After a solid day yesterday, stocks opened lower this morning, with the S&P 500 (SNPINDEX:^GSPC) and the narrower, price-weighted Dow Jones Industrial Average (DJINDICES:^DJI) down 0.17% and 0.24%, respectively, as of 10 a.m. EST.

The short view
On Jan. 25, when the S&P 500 had just finished capping a seven-day winning streak, I asked whether a secular bull market was underway. Since then, stocks have alternated between winning and losing days every day except for a single two-day losing streak last week -- and that back-and-forth looks set to continue today.

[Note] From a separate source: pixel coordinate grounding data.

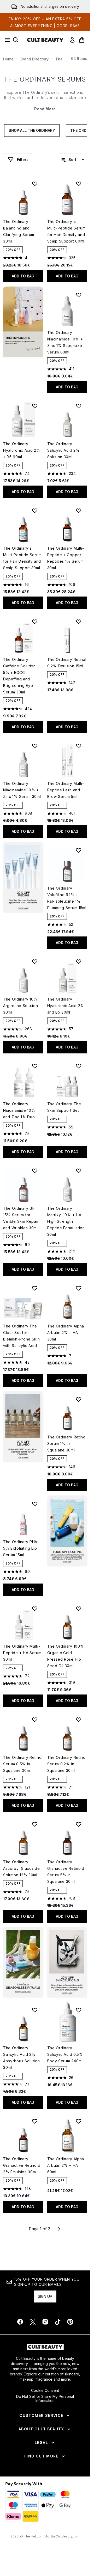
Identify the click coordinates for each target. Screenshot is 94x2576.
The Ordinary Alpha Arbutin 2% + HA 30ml (65, 1332)
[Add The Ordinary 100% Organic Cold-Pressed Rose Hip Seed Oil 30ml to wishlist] (78, 1608)
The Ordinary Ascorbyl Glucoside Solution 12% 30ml (21, 1868)
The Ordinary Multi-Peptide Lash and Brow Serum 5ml (65, 790)
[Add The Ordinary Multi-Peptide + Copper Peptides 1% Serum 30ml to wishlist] (78, 510)
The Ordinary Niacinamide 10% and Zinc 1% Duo (19, 1110)
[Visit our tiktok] (57, 2322)
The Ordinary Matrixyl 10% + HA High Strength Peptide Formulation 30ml (66, 1221)
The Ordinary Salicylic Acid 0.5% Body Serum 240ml (65, 2054)
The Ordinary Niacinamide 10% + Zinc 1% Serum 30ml (22, 790)
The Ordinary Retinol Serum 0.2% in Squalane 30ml (67, 1764)
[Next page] (59, 2228)
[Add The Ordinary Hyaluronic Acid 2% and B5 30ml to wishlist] (78, 961)
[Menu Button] (5, 40)
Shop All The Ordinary (32, 130)
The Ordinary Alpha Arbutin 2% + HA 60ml (65, 2165)
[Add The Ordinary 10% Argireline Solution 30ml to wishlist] (34, 961)
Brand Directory (34, 59)
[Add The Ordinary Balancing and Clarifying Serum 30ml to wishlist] (34, 183)
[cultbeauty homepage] (45, 40)
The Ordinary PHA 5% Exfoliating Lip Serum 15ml (20, 1548)
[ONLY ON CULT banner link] (23, 877)
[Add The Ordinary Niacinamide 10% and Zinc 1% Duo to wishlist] (34, 1066)
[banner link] (67, 1530)
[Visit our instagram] (45, 2322)
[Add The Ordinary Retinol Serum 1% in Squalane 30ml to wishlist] (78, 1399)
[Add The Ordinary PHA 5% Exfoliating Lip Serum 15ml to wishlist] (34, 1504)
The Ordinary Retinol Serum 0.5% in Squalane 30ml (23, 1764)
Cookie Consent (45, 2390)
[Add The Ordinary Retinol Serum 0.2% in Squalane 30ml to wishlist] (78, 1719)
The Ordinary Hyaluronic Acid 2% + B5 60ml (21, 450)
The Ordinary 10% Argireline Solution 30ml (20, 1005)
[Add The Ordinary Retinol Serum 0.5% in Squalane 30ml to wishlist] (34, 1719)
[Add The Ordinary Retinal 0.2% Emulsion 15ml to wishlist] (78, 621)
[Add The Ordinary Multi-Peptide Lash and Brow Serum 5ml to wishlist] (78, 746)
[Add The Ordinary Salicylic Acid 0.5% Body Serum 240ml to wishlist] (78, 2010)
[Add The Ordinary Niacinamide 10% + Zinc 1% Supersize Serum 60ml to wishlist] (78, 295)
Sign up (45, 2296)
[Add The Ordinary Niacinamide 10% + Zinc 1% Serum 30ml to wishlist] (34, 746)
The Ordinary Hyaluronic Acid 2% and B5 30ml (65, 1005)
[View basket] (82, 40)
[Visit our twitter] (32, 2322)
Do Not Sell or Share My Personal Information (45, 2398)
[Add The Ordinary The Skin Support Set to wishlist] (78, 1066)
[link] (72, 40)
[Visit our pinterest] (70, 2322)
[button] (23, 322)
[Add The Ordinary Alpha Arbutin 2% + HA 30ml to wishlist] (78, 1288)
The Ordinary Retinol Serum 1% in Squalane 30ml (67, 1443)
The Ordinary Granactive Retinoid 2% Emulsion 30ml (21, 2165)
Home (8, 59)
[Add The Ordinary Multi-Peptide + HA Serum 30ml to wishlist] (34, 1608)
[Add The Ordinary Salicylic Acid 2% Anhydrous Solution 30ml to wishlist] (34, 2010)
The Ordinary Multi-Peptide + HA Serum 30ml (22, 1652)
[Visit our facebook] (20, 2322)
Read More (45, 109)
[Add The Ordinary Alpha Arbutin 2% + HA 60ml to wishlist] (78, 2121)
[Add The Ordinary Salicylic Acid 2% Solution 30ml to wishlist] (78, 406)
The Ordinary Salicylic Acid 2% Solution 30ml (63, 450)
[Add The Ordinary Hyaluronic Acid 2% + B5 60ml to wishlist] (34, 406)
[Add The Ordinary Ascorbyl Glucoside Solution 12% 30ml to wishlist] (34, 1824)
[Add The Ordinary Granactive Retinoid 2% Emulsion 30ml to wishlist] (34, 2121)
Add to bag (23, 276)
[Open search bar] (15, 40)
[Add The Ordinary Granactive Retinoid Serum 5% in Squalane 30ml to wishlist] (78, 1824)
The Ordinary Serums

Even as the correlation between individual stocks has declined markedly -- last Wednesday, the CBOE S&P 500 Implied Correlation Index with a January 2014 maturity hit its lowest value since its inception in November 2011 -- we appear to be witnessing a resurgence in our old friend "Ro-Ro" -- the risk-on/risk-off dynamic.

Of course, Ro-Ro -- or, more accurately, the risks that drive it -- never really left at all. As the Financial Times' Wolfgang Munchau wrote on Sunday:

A lot of people have become more optimistic about the eurozone, in some cases even euphoric. Hardly a day passes by without someone declaring the end of the crisis. But its two most dangerous aspects are unresolved -- zombie banks and macroeconomic adjustment.

Investors got a taste of that this week as a financial scandal engulfed the ruling party in Spain, roiling the Spanish stock market and pushing Spanish government bond yields to a six-week high. This was almost certainly a major contributing factor in Monday's U.S. stock market losses: The S&P 500's 1.2% decline was the largest since November.

Let's not forget that we have our own home-grown Ro-Ro drivers, too. For example, although it has not made the headlines in a couple of weeks, the fiscal cliff remains unresolved. These factors will be enough to produce periodic risk-on/risk-off spasms, even as markets normalize and stock pickers begin to reap the rewards -- this is par for the course.